Répondez aux questions suivantes à partir du texte ci-dessous sur les droits humains en Ouzbékistan :
(a) Combien d'ordonnances de protection le ministère de l'Intérieur a-t-il délivrées entre janvier et août ?
(b) Au cours de quel mois le haut-commissaire des Nations unies aux droits de l'homme a-t-il effectué sa visite ?
(c) Qu'a invoqué le gouvernement pour motiver son refus d'appliquer les recommandations sur les droits des personnes LGBTI ?

> Texte source
——

En octobre, lors de son audience en appel, le blogueur incarcéré Abdoukodir Mouminov a déclaré devant le tribunal que des policiers lui avaient infligé des décharges électriques, donné des coups de pied dans les parties génitales, porté des coups répétés à la jambe au moyen d’une matraque spéciale et cassé une côte pour le contraindre à « avouer ». Le tribunal n’a ordonné aucune enquête sur ses allégations de torture.

Violences fondées sur le genre

En avril, des modifications législatives ont érigé pour la première fois la violence domestique en infraction pénale à part entière et ont offert aux femmes et aux mineur·e·s victimes de violence des mécanismes de protection supplémentaires[1]. Ces nouvelles protections juridiques ont cependant été officiellement présentées comme destinées à « renforcer l’institution qu’est la famille » et leur efficacité a été compromise par le fait que les autorités donnaient la priorité à la réconciliation et la réunification familiales au détriment de la protection des droits des femmes et des enfants.
Le Comité de la famille et des femmes a indiqué en septembre que le ministère de l’Intérieur avait délivré, entre janvier et août, 21 871 ordonnances de protection en faveur de femmes victimes de violences ou d’autres sévices. La plupart de ces affaires, et notamment 84,7 % des ordonnances liées à des cas de violence domestique, se sont conclues par une réconciliation.

Droits des lesbiennes, des gays et des personnes bisexuelles, transgenres ou intersexes

Le projet de nouveau Code pénal contenait toujours un article sanctionnant les relations sexuelles entre hommes adultes consentants. Au cours de sa visite en mars, le haut-commissaire des Nations unies aux droits de l’homme a appelé les autorités à supprimer cet article.
L’Ouzbékistan a accepté toutes les recommandations émises par les États lors de l’EPU de son bilan en matière de droits humains, qui s’est tenu en novembre, sauf celles sur les droits des personnes LGBTI. Le gouvernement a invoqué des « normes généralement acceptées » pour motiver son refus d’appliquer ces recommandations.

Liberté de religion et de conviction

L’État a continué de restreindre l’exercice de la liberté de religion, en dépit de ses promesses répétées de supprimer ces restrictions et de modifier la Loi de 2021 sur la liberté de conscience et les organisations religieuses.

——

> Données enregistrées
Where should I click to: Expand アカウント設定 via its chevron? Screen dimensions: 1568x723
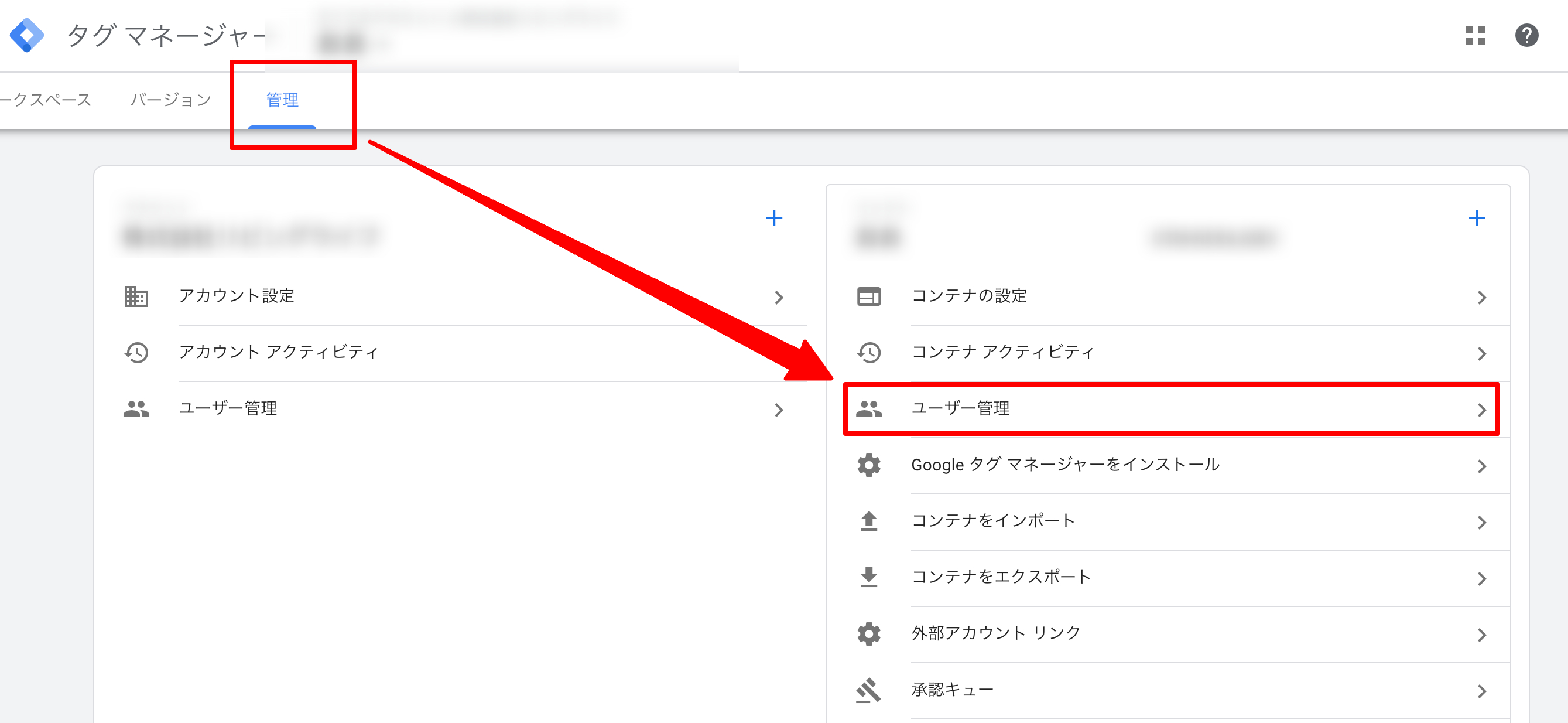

——

> Résultat de l'exercice
(a) 21 871 ordonnances de protection.
(b) En mars.
(c) Des « normes généralement acceptées ».